- **Task to carry out**
Take the line containing "Image resolution: width=318" and each line after it through the end of the data below, and return them exactly, minus any pictures.

- **Records provided**
Start of Block
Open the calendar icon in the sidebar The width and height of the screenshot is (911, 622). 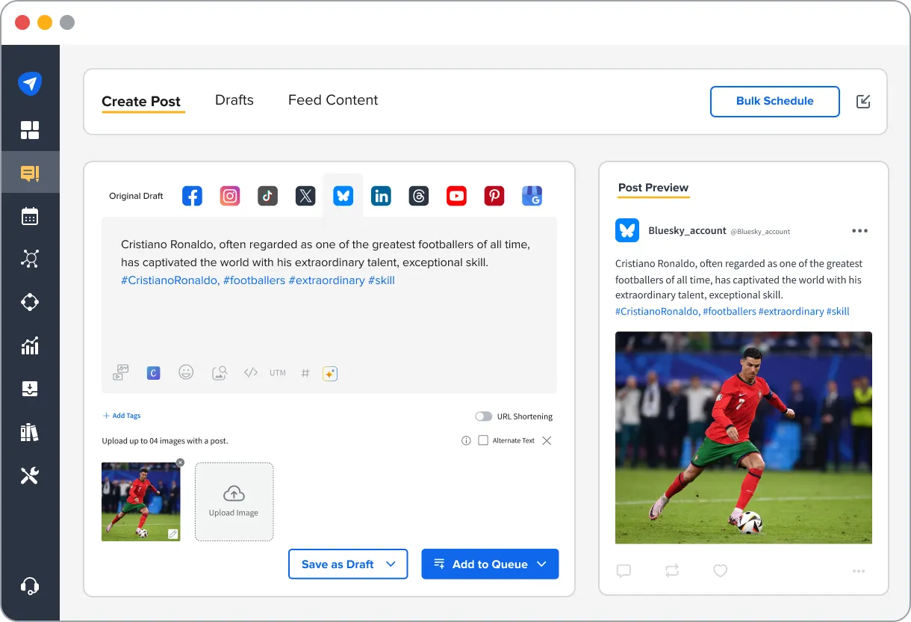(x=30, y=215)
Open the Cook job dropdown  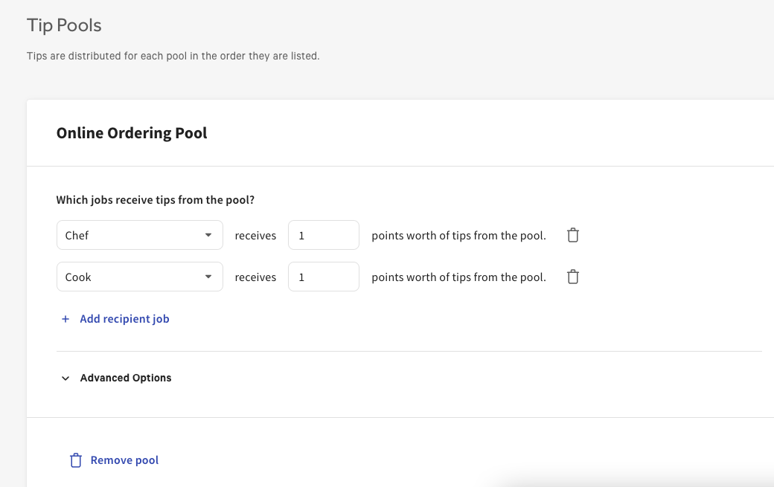[x=139, y=276]
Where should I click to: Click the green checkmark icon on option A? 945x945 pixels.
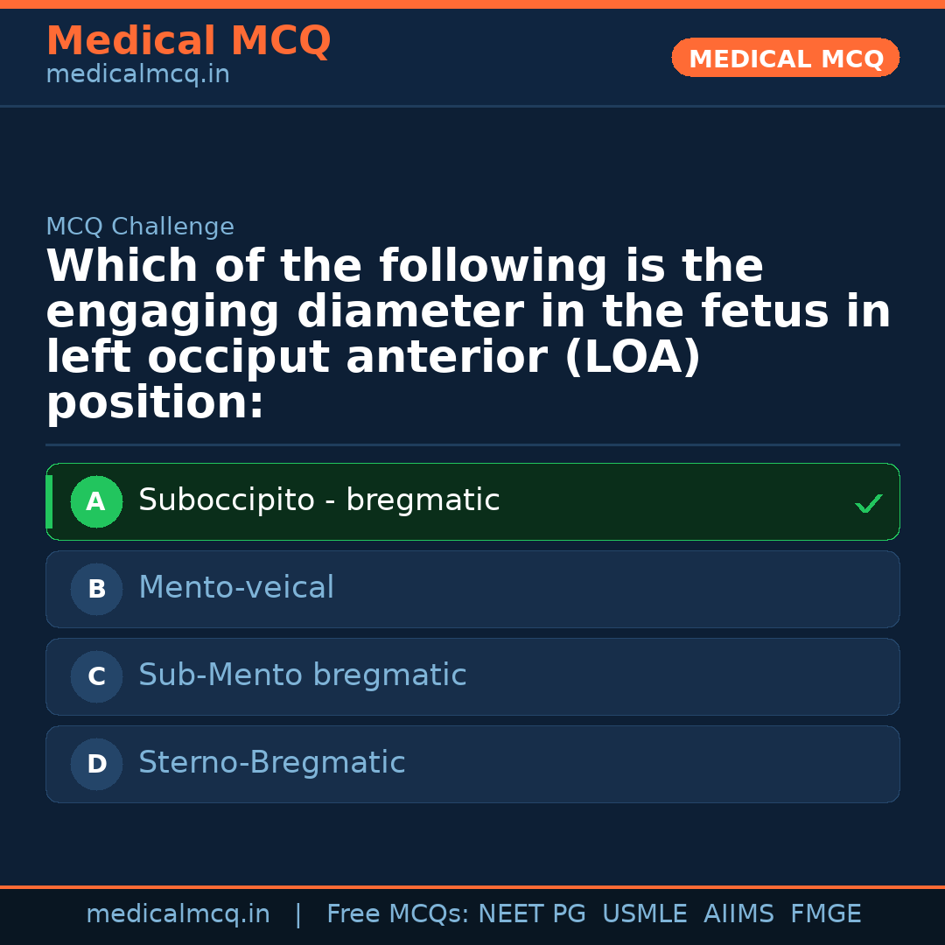(867, 502)
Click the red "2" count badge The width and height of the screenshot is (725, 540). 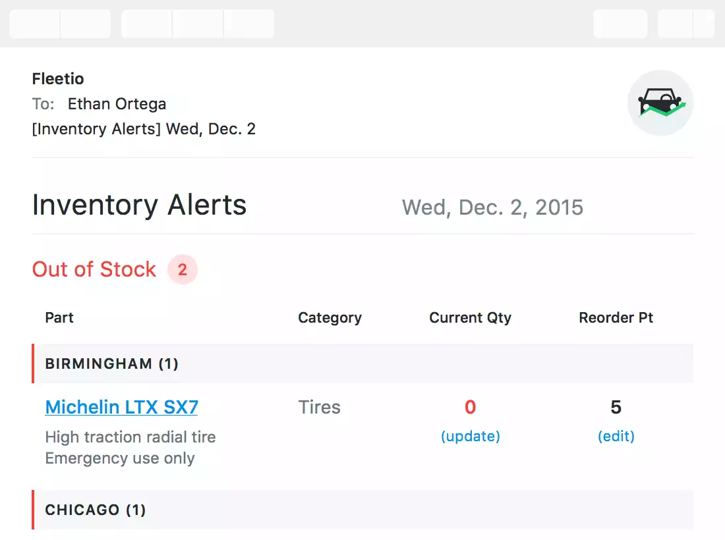coord(183,269)
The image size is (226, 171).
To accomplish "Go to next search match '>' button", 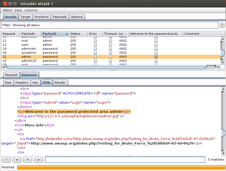I will pyautogui.click(x=38, y=160).
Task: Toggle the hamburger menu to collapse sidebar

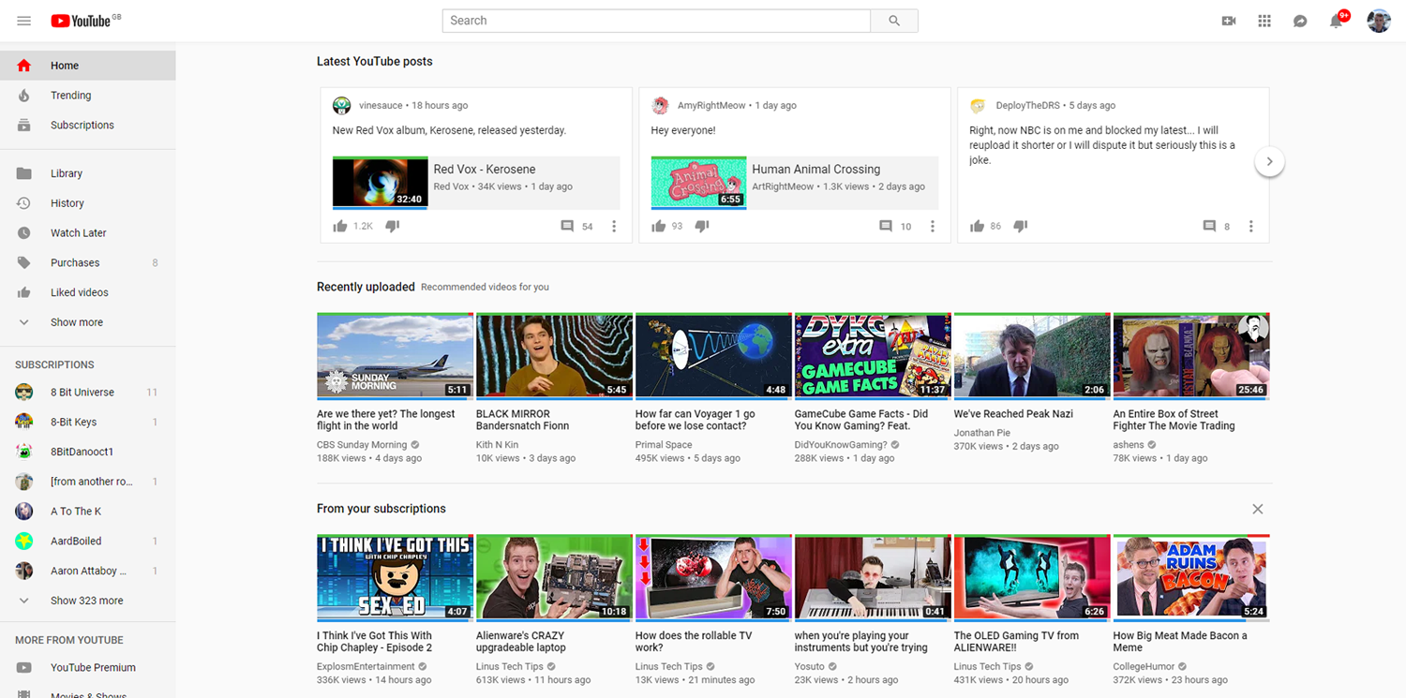Action: (x=23, y=20)
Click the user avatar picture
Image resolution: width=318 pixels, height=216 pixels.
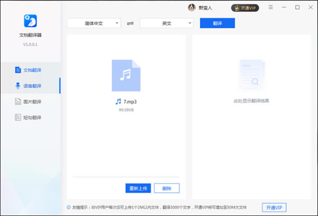click(191, 7)
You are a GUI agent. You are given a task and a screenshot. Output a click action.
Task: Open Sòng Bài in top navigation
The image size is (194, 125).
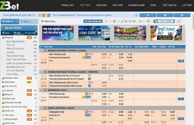click(x=101, y=5)
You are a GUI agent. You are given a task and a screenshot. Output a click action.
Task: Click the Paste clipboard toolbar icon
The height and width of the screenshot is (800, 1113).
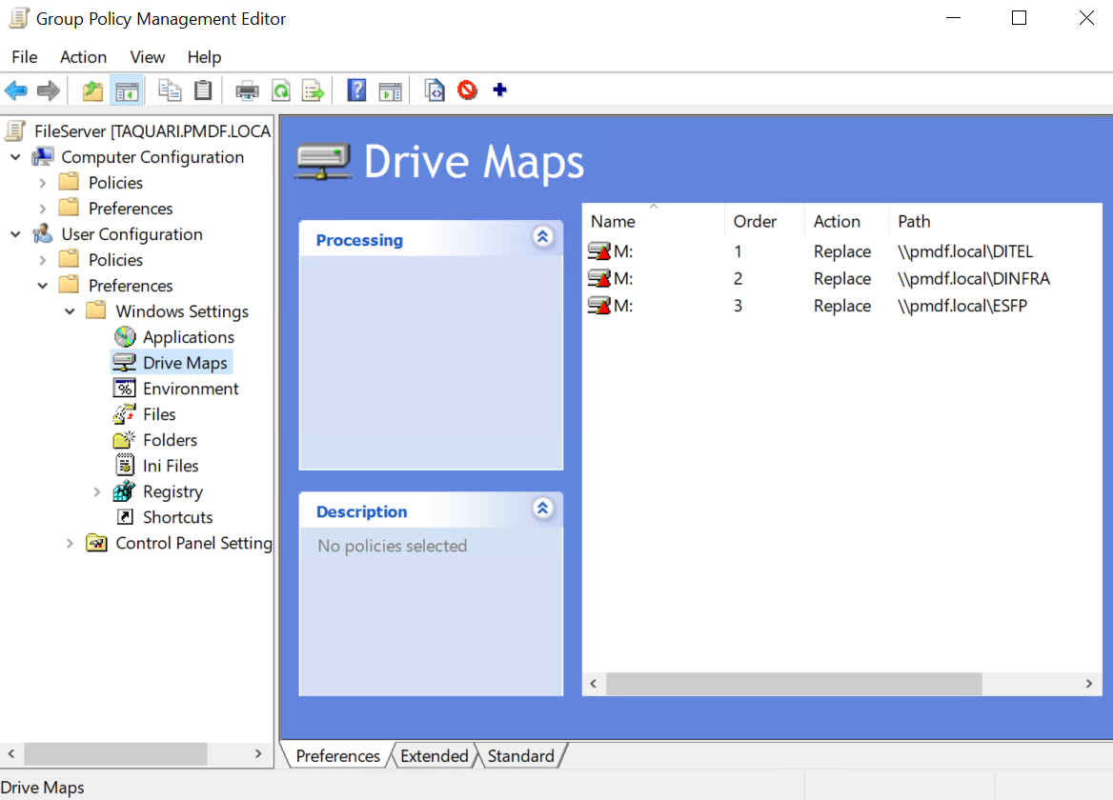tap(203, 90)
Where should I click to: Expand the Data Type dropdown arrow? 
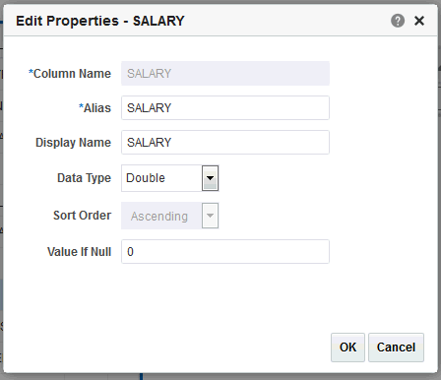[210, 178]
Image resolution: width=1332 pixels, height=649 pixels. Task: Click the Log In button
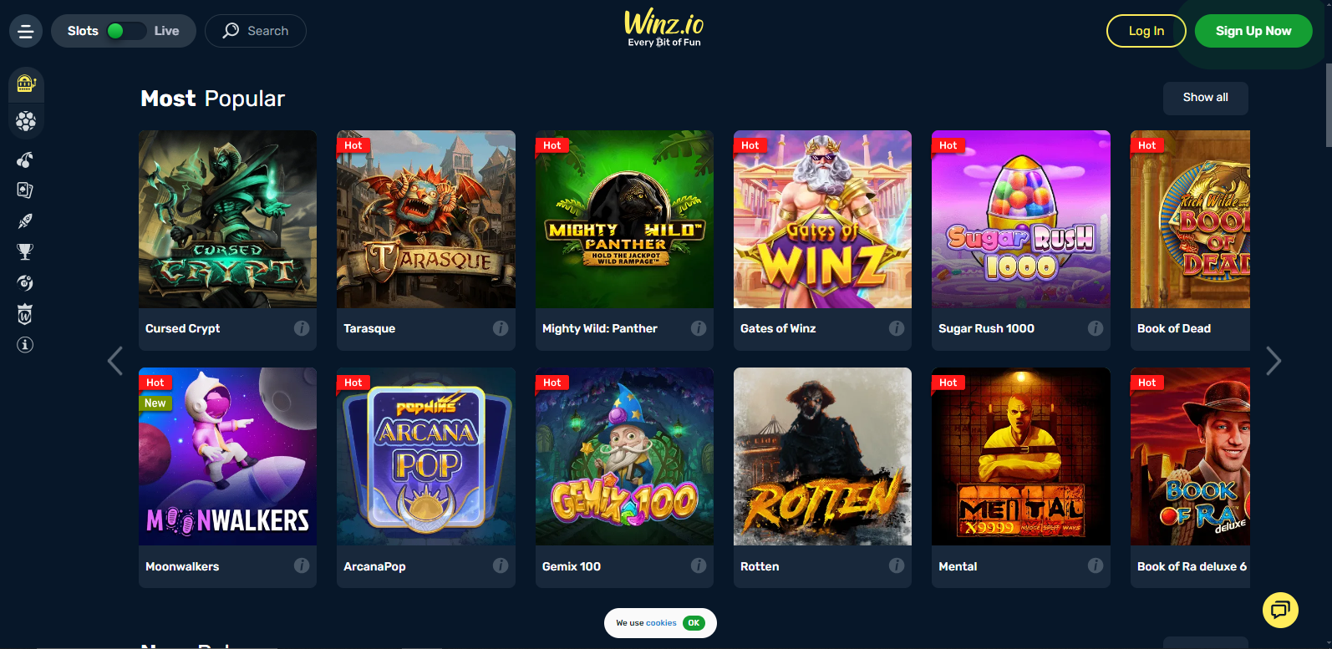[1146, 31]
End of Block
- **Answer section**
Image resolution: width=318 pixels, height=216 pixels.
click(191, 7)
You are a GUI agent. You are given a task and a screenshot. Output a click action.
Task: Open Sòng Bài in top navigation
The image size is (194, 125).
click(x=101, y=5)
You are a GUI agent. You are given a task and a screenshot. Output a click action.
Task: Click the Paste clipboard toolbar icon
The height and width of the screenshot is (800, 1113).
tap(203, 90)
Where should I click to: Expand the Data Type dropdown arrow? 
[210, 178]
Image resolution: width=1332 pixels, height=649 pixels. Task: Click the Log In button
[1146, 31]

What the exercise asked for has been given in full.